● **What you are asked to do**: In the lines starting at the one that contains "Task: Click the Export button" and ending at the last line, switch "Image resolution" to "Screen resolution" and give only those lines back, otherwise unchanged.

● **Exercise inputs**:
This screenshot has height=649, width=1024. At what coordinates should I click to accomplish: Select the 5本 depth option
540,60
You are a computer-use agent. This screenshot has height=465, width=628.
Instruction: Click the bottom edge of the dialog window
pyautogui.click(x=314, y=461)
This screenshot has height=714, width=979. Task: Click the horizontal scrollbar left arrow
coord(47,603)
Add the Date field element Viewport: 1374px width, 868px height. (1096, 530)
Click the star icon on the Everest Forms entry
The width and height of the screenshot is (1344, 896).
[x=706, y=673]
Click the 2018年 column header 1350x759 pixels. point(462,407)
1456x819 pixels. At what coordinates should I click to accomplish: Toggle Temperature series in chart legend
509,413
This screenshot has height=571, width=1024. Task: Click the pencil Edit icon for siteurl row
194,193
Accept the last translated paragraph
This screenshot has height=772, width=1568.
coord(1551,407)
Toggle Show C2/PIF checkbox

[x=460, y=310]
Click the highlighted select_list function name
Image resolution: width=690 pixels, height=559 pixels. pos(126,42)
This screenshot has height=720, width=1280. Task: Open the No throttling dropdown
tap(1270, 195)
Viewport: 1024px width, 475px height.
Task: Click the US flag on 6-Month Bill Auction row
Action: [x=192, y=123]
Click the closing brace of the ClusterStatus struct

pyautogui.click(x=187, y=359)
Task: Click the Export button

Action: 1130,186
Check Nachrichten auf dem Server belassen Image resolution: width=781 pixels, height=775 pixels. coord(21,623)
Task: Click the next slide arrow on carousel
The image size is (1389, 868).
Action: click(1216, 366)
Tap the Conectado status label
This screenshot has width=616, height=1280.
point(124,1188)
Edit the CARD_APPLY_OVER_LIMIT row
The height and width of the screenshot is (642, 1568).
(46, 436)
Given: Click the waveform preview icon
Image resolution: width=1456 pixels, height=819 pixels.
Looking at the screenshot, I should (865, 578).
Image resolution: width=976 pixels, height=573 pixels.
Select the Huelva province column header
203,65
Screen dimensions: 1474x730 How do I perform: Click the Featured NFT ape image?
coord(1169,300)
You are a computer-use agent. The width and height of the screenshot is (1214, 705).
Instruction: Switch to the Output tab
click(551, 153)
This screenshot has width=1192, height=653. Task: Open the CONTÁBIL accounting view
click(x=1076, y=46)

● **Written answer**:
Task: Click the Export button

Action: 1130,186
Check Nachrichten auf dem Server belassen Screen resolution: width=781 pixels, height=775 pixels. coord(21,623)
Task: Click the next slide arrow on carousel
The image size is (1389, 868).
Action: click(1216, 366)
Tap the Conectado status label
This screenshot has width=616, height=1280.
point(124,1188)
Edit the CARD_APPLY_OVER_LIMIT row
The height and width of the screenshot is (642, 1568).
(46, 436)
Given: Click the waveform preview icon
Screen resolution: width=1456 pixels, height=819 pixels.
Looking at the screenshot, I should (865, 578).
Screen resolution: width=976 pixels, height=573 pixels.
Select the Huelva province column header
203,65
Screen dimensions: 1474x730 How do I perform: Click the Featured NFT ape image?
coord(1169,300)
You are a computer-use agent. The width and height of the screenshot is (1214, 705).
Instruction: Switch to the Output tab
click(551, 153)
This screenshot has width=1192, height=653. Task: Open the CONTÁBIL accounting view
click(x=1076, y=46)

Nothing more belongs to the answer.